Fotograma de ‘Ciudad sin sueño’, de Guillermo Galoe.

Como en la película de Dickinson, Guillermo Galoe pone toda la carne en un trabajo de cámara que tampoco recela de mezclar distintas estéticas. Así, la película empieza con una imagen: Toni y su mejor amigo, Bilal, un chico de su edad de ascendencia marroquí, juegan en un descampado del barrio. Mientras Bilal está subido a la carrocería de un coche, Toni graba la escena con su teléfono móvil a cuya imagen le interpone un filtro que distorsiona los colores.

Galoe contrasta estas imágenes con el resto del metraje, en el que la composición se debe a una exquisita dirección de fotografía a cargo de Rui Poças, colaborador de directores como Lucrecia Martel (Zama) o buena parte de la obra del portugués Miguel Gomes (Tabú), a fin de contrastar esas dos realidades psicológicas en confrontación, la de los jóvenes y la de sus mayores. Un contraste que, otra vez, apunta a una colisión de estilos en el que a lo real se inserta lo simbólico, aunque de forma distinta al trabajo del británico.

Dos líneas maestras dirigen igualmente la propuesta de Galoe. La primera, como ejercicio puramente descriptivo. Y aquí, si bien en la mirada de Galoe se percibe una mayor implicación o subjetividad ante una realidad con la que se muestra más implicado, su relato intenta, igualmente, señalar sin emitir un juicio de valor ni tratar de adivinar las soluciones.

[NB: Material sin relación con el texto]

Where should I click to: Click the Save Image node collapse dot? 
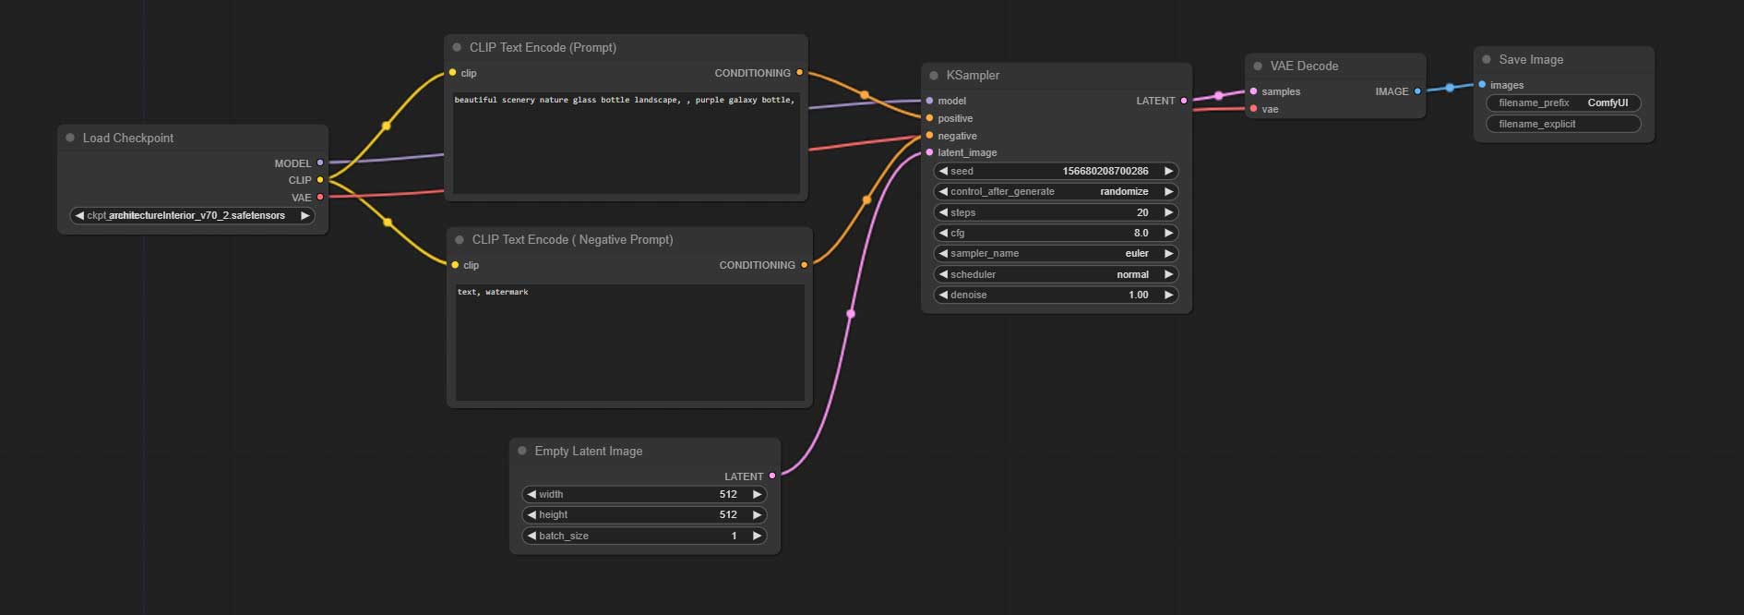(1487, 59)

Tanto es así que, por momentos, percibimos que su película se olvida de elaborar una trama más o menos argumental para centrarse en la mera enunciación de un doble paisaje, humano y físico. Paisaje humano en el que, otra vez, el destino de estos personajes está íntimamente relacionado con su propia identidad, sociológica y cultural. Hablamos aquí de personas que no siempre buscan una salida a su situación, ciertamente compleja, sino que parece que, simplemente, persiguen que los dejen vivir como siempre han vivido.

Paisaje urbano, también, que deja a la vez expuesto un laberinto del que parece que no quepa otra salida que las trampas que les propone un orden político que los aboca a otro agujero, un desplazamiento a un lugar donde no estorben a otros intereses.

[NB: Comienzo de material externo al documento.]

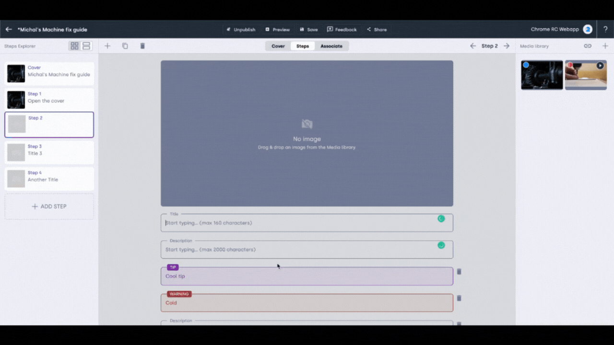Image resolution: width=614 pixels, height=345 pixels.
Task: Click the Unpublish button
Action: pyautogui.click(x=241, y=29)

La otra línea narrativa nos remite a una tradición de relatos sobre la juventud que bien podría estar emparentada con novelas como ‘El camino’, de Miguel Delibes. Toni se enfrenta a un destino inapelable: pronto abandonará, de una vez y para siempre, la que ha sido su casa, su espacio de juegos, ese terreno conocido en el que todos nos sentimos confortables.

Antes de abandonarlo, Toni, como Daniel el Mochuelo en la obra de Delibes, tratará de retener ese espacio para sí, reacio a perder todo lo que ama, resistiéndose a entregarse a un futuro en el que ya nada será como hasta ahora. Ese es su verdadero conflicto. Pero como en el caso de la obra de Delibes, el destino está escrito y no se puede escapar de él.

Una obra igualmente reseñable que, si bien le pesa algo ese divagar por los espacios que quiere registrar y unas interpretaciones no profesionales que juegan con romper involuntariamente la cuarta pared de la ficción, denota a un director ambicioso al que habrá que seguirle la pista.